──────── Passage shown
But during the early months of 1983, tensions again rose. President Ronald Reagan increased US defence spending at the highest peacetime rate since the Second World War. In March, he called the Soviet Union an “evil empire” and launched his new Strategic Defense Initiative, dubbed the ‘Star Wars’ programme, which aimed to develop a satellite-linked system to defend the US against attack by ballistic missiles.

In Moscow, this was seen as directly aggressive, because it undermined the principle of mutually assured destruction if either side used nuclear weapons. The paranoid Soviet leader, Yuri Andropov, felt threatened. He called the US president a “warmonger”, and put the KGB on worldwide alert to watch for signs of an imminent nuclear attack. Tensions were further inflamed when a Korean civil airliner that had veered off course was shot down over a sensitive Soviet military zone. Reagan called it an “atrocity” committed by a “terrorist state”. This was interpreted in the Kremlin as the build-up to a preemptive attack by the US, and Soviet media began to warn its people of an imminent nuclear strike.

Then, in early November, Nato started a war-game exercise, codenamed Able Archer 83, to rehearse procedures for the launch of nuclear weapons. Though the Soviets had been informed, it caused panic in Moscow, which believed the exercise was a case of maskirovka, or ‘disguise’ – a military deception. The Soviet leadership issued orders to ready the nuclear arsenal for war.


American perspective

Reagan described Soviet leaders as criminals, liars and cheats

Towards the end of the 1970s, the US right wing began to feel they had been duped – that the Soviets were using the period of détente to build up their weaponry and stir up trouble in the developing world. Ronald Reagan exploited this theme in his campaign for the presidency in 1980 and, after his election, authorised a massive build-up of arms including new bombers, missiles and tanks, along with a dramatic increase in naval power. The Pentagon got almost everything it wanted. Reagan hoped ultimately to negotiate with the Soviets – but only from a position of strength.

Reagan was known for being deeply hostile to communism. As president of the Screen Actors Guild in the late 1940s and 1950s he had fought against what he saw as a communist conspiracy to infiltrate Hollywood. He viewed Marxism-Leninism as an ideology that put the state before the people, and which always used the end to justify any means. In his eyes, the end was nothing less than world domination, and he regularly quoted the words of Soviet leaders, from Lenin to Brezhnev, who had predicted the ultimate victory of world communism. In his first press conference as president, Reagan described Soviet leaders as criminals, liars and cheats, claiming that they hid their real ambitions behind a language of peace and reconciliation. He would not be fooled by them.

Everywhere he looked, Reagan saw the forces of communism advance in a plot orchestrated by the Kremlin. After the humiliation of US withdrawal from the Vietnam War in 1973, that country – along with neighbouring Cambodia and Laos – fell to the communists. In Africa, Cuban-backed guerrillas grew in numbers, and Angola and Mozambique fell to Soviet-backed regimes. Moscow further expanded its influence in Central America with the victory of the Sandinistas in Nicaragua in 1979. After the Soviets invaded Afghanistan that year, Reagan came to believe that they also threatened Iran and the Middle East. He thought that unless America took a stand it risked losing the Cold War.
────────────────
──────── Provided data
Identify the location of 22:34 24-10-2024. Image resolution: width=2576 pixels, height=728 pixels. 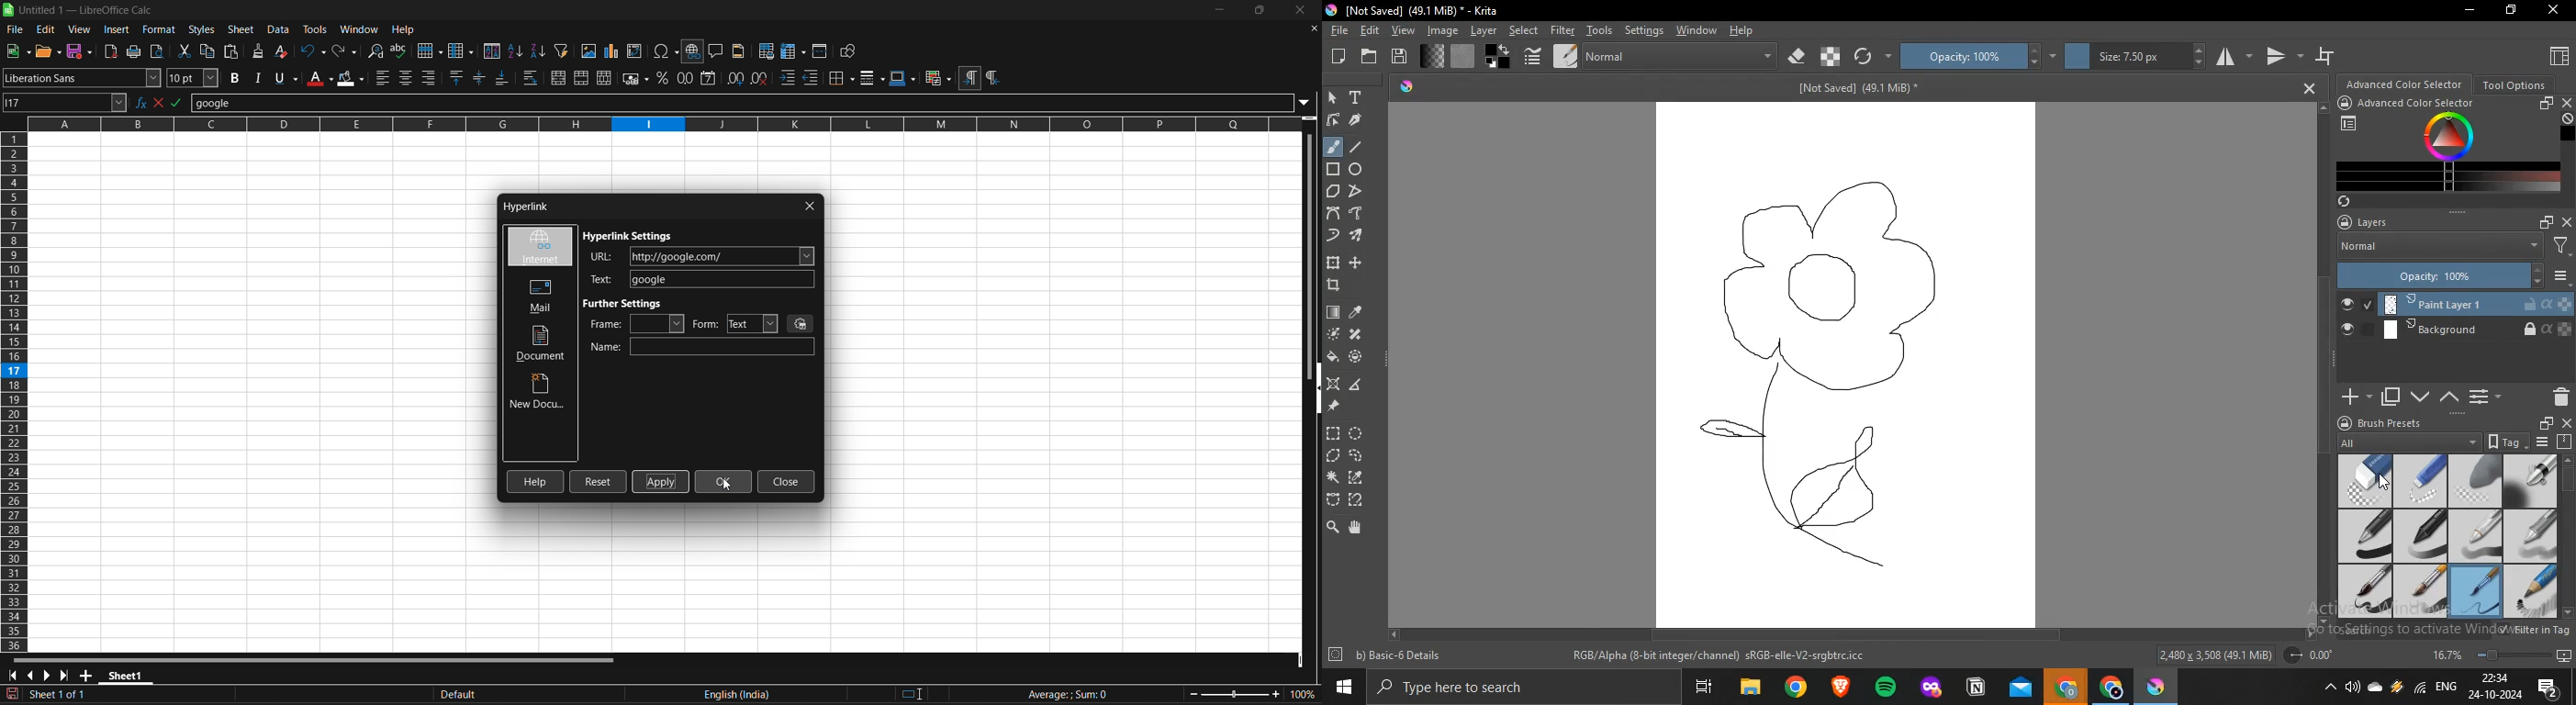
────────────────
__What to work on__
Copy out everything from "Reagan was known" down to "fooled by them." in the Cold War passage, substituting "news conference" for "press conference". The material plays no part in this work.

__Final result__
Reagan was known for being deeply hostile to communism. As president of the Screen Actors Guild in the late 1940s and 1950s he had fought against what he saw as a communist conspiracy to infiltrate Hollywood. He viewed Marxism-Leninism as an ideology that put the state before the people, and which always used the end to justify any means. In his eyes, the end was nothing less than world domination, and he regularly quoted the words of Soviet leaders, from Lenin to Brezhnev, who had predicted the ultimate victory of world communism. In his first news conference as president, Reagan described Soviet leaders as criminals, liars and cheats, claiming that they hid their real ambitions behind a language of peace and reconciliation. He would not be fooled by them.